What’s the entry-level salary for credit analysts in Urban Honolulu?
The 10th-percentile wage — what new credit analysts typically earn — is $50K/year. Take-home on that works out to about $2,999/month. At HUD’s $2,642/month FMR, rent would take 88% of that take-home — above the 30% guideline, so a 1-bedroom or shared housing is likely necessary starting out.
Is credit analyst a high-paying job in Urban Honolulu?
Local pay is 18% above the national median — $99K here vs. $84K nationally. Keep in mind cost of living here is 11% above the national average, which offsets some of that premium.
How does Urban Honolulu compare to the national average for credit analysts?
Urban Honolulu pays $99K median vs. the U.S. average of $84K — that’s +18%. After adjusting for local cost of living (RPP 110.96), the purchasing-power equivalent is $89K — still ahead of the national median.

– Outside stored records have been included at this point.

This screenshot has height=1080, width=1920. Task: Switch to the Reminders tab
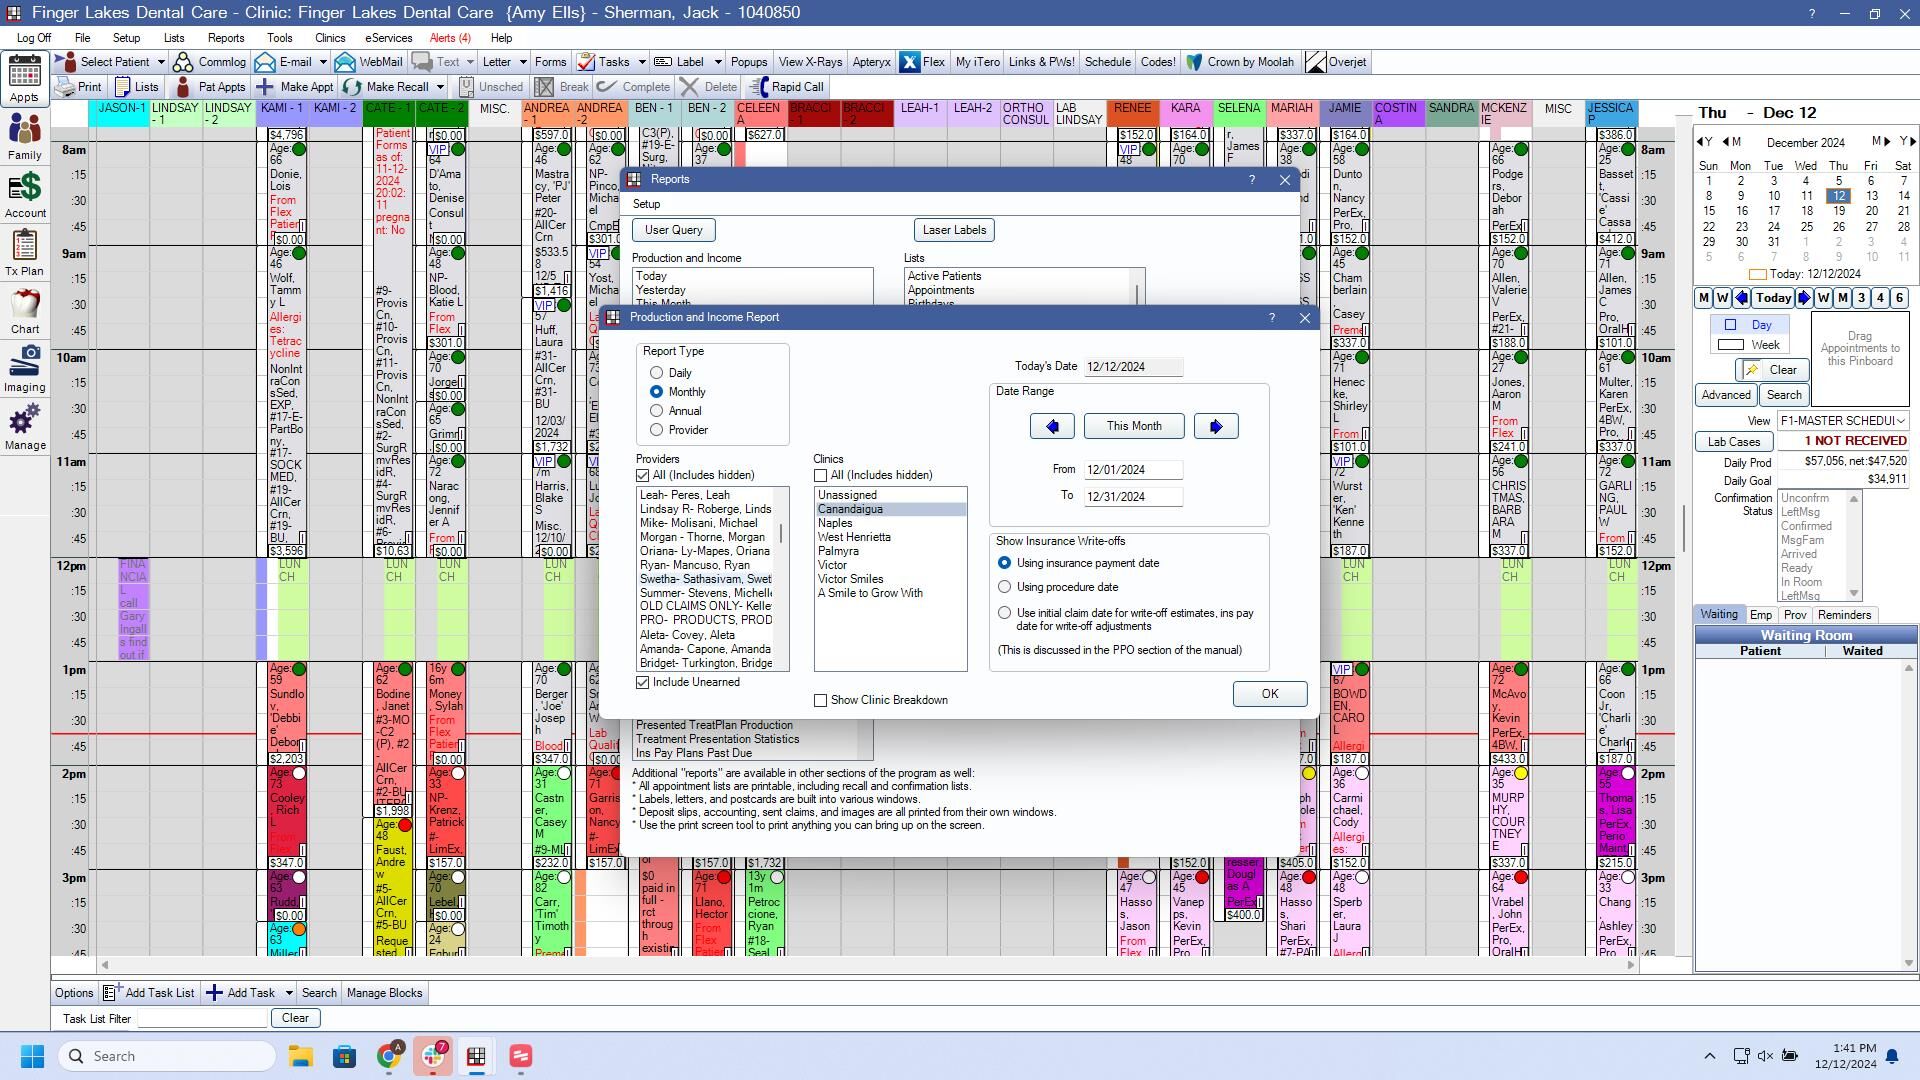pyautogui.click(x=1844, y=615)
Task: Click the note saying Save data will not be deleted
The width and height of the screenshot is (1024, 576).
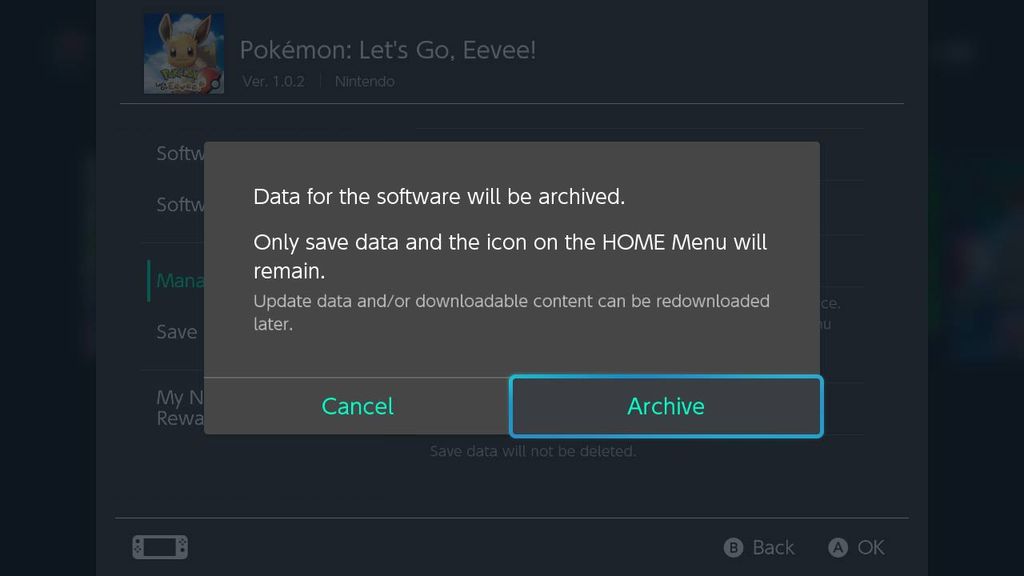Action: coord(532,451)
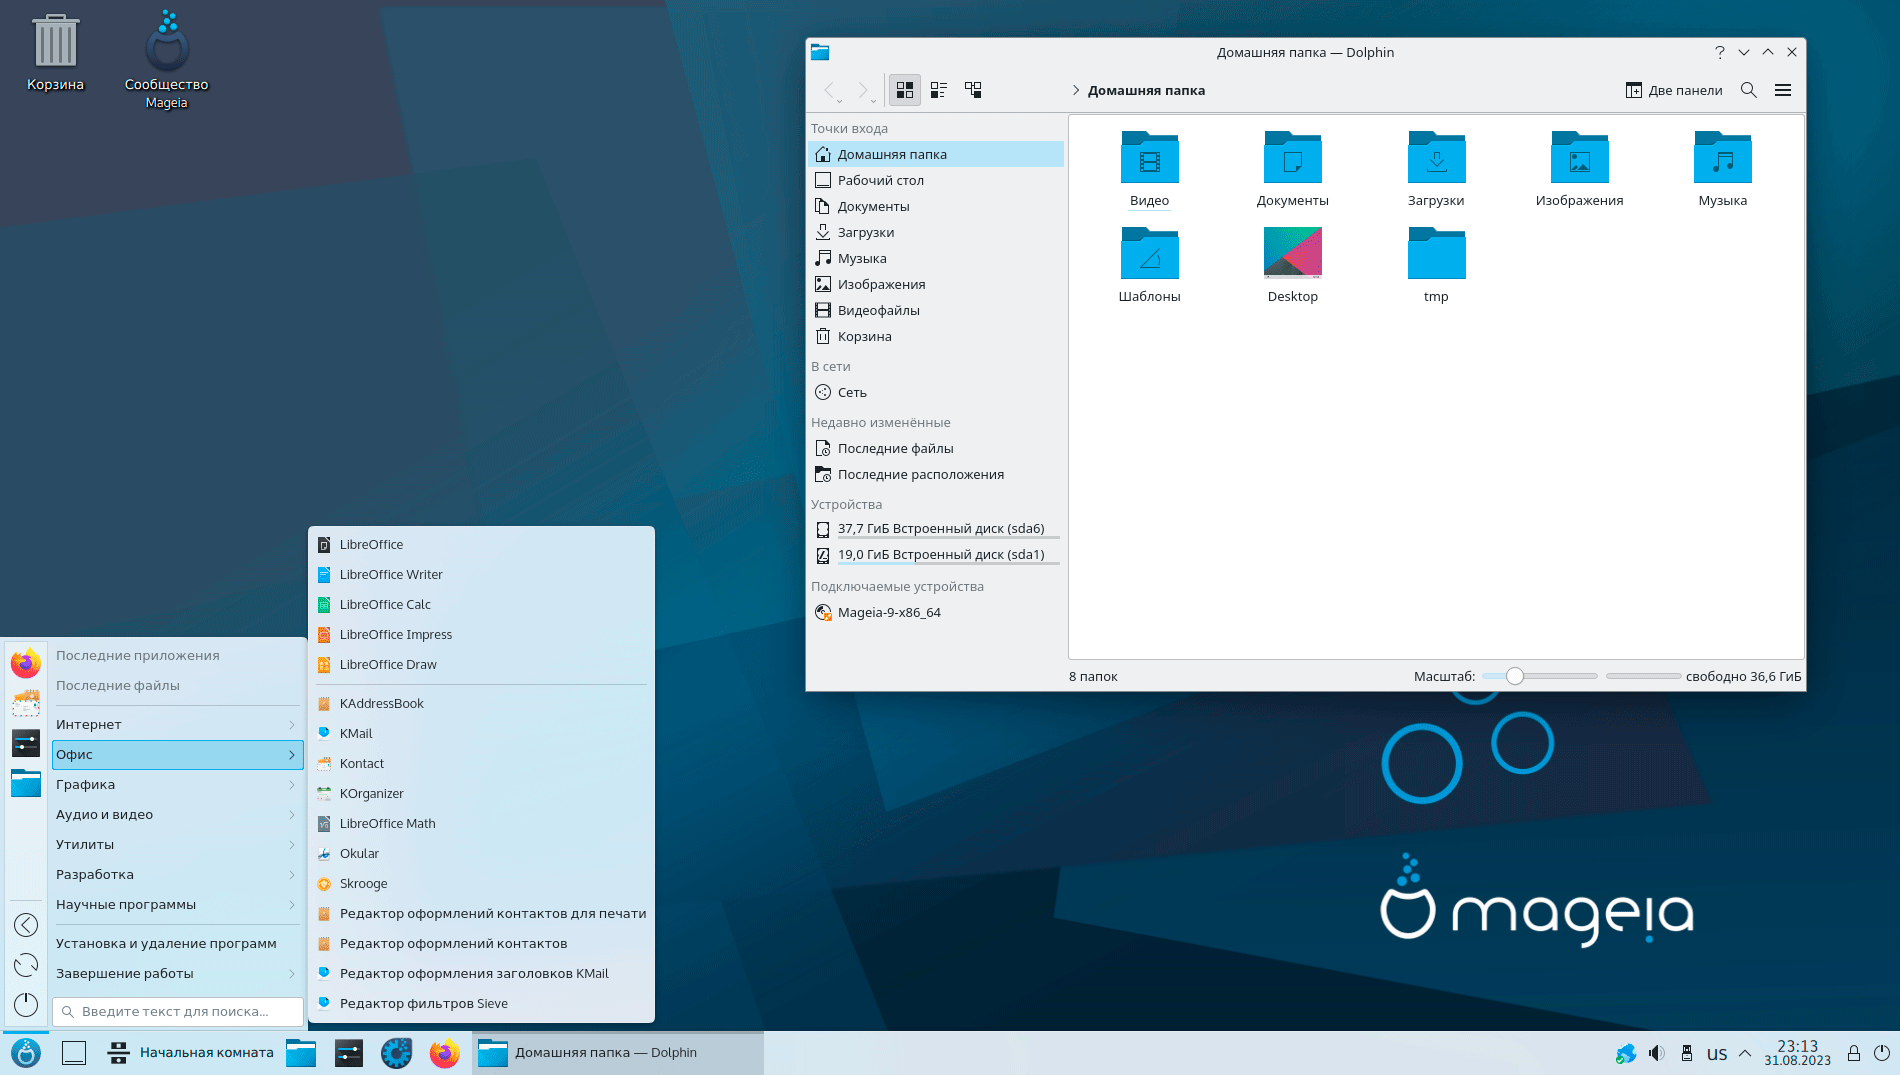The image size is (1900, 1075).
Task: Open Firefox from the taskbar
Action: pyautogui.click(x=444, y=1053)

How much do credit analysts make in Urban Honolulu, HI?
The median is $98,900 a year, that works out to about $48 an hour. But the range is wide: entry-level workers start around $49,990, and experienced credit analysts can clear $148,840. These are BLS numbers, based on employer-reported data, not self-reported surveys.
Is $99K enough to live in Urban Honolulu?
On that salary, you'd take home roughly $5,894/month after taxes. A 2-bedroom here rents for about $2,642/month, which eats 44.8% of your paycheck. That's above the 30% rule of thumb, housing will be a stretch at the median salary, though you can manage with roommates or a smaller place.
How far does a credit analysts salary go in Urban Honolulu?
Urban Honolulu has a Regional Price Parity of 110.96 (100 is the national average). Prices are above average here, so your dollar buys less than the same salary would in a cheaper metro. After cost-of-living adjustment, the median credit analysts salary is worth about $89,131 in national-average purchasing power.
Where do credit analysts get paid the most?
The table above ranks every state by median pay for this role. Keep in mind that the highest-paying states tend to have the highest costs of living, so the top salary doesn't always mean the most money in your pocket.